**ASSIGNED TASK**
Could every entry be set down once more, exactly as given?

**Dataset entries**
Start of Block
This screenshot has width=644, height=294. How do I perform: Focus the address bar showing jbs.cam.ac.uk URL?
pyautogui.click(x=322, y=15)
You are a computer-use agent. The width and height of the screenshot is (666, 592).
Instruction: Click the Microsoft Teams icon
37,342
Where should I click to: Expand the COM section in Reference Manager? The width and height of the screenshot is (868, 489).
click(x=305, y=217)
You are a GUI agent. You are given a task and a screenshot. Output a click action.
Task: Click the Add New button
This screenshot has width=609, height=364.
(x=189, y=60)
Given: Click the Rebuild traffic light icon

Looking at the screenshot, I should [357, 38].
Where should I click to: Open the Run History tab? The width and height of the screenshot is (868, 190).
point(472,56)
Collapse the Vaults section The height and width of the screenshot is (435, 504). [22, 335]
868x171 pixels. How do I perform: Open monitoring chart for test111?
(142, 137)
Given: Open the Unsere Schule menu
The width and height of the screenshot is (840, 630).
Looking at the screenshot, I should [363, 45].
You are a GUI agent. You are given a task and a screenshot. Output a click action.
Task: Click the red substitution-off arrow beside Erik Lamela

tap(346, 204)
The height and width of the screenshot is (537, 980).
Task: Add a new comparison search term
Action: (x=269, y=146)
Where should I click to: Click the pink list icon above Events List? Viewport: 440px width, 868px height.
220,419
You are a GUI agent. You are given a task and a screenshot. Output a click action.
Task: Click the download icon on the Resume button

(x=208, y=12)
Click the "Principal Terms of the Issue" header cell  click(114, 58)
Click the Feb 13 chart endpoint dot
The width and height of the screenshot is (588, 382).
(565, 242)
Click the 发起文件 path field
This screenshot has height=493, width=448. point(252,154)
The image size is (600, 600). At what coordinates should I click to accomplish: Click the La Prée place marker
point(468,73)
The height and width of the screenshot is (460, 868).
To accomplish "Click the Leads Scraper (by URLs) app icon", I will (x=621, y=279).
End of Block
**ANSWER BELOW**
This screenshot has width=644, height=294. How do I perform: Focus the address bar showing jbs.cam.ac.uk URL?
pyautogui.click(x=322, y=15)
You are a computer-use agent. The width and height of the screenshot is (666, 592).
Instruction: Click the Microsoft Teams icon
37,342
Where should I click to: Expand the COM section in Reference Manager? The width and height of the screenshot is (868, 489).
click(x=305, y=217)
You are a GUI agent. You are given a task and a screenshot. Output a click action.
Task: Click the Add New button
This screenshot has width=609, height=364.
(x=189, y=60)
Given: Click the Rebuild traffic light icon

Looking at the screenshot, I should [357, 38].
Where should I click to: Open the Run History tab? The width and height of the screenshot is (868, 190).
point(472,56)
Collapse the Vaults section The height and width of the screenshot is (435, 504). [22, 335]
868x171 pixels. How do I perform: Open monitoring chart for test111?
(142, 137)
Given: Open the Unsere Schule menu
The width and height of the screenshot is (840, 630).
Looking at the screenshot, I should [363, 45].
You are a GUI agent. You are given a task and a screenshot. Output a click action.
Task: Click the red substitution-off arrow beside Erik Lamela

tap(346, 204)
The height and width of the screenshot is (537, 980).
Task: Add a new comparison search term
Action: (x=269, y=146)
Where should I click to: Click the pink list icon above Events List? Viewport: 440px width, 868px height.
220,419
You are a GUI agent. You are given a task and a screenshot. Output a click action.
Task: Click the download icon on the Resume button

(x=208, y=12)
Click the "Principal Terms of the Issue" header cell  click(114, 58)
Click the Feb 13 chart endpoint dot
The width and height of the screenshot is (588, 382).
(565, 242)
Click the 发起文件 path field
This screenshot has height=493, width=448. point(252,154)
The image size is (600, 600). At what coordinates should I click to accomplish: Click the La Prée place marker
point(468,73)
The height and width of the screenshot is (460, 868).
To accomplish "Click the Leads Scraper (by URLs) app icon", I will (x=621, y=279).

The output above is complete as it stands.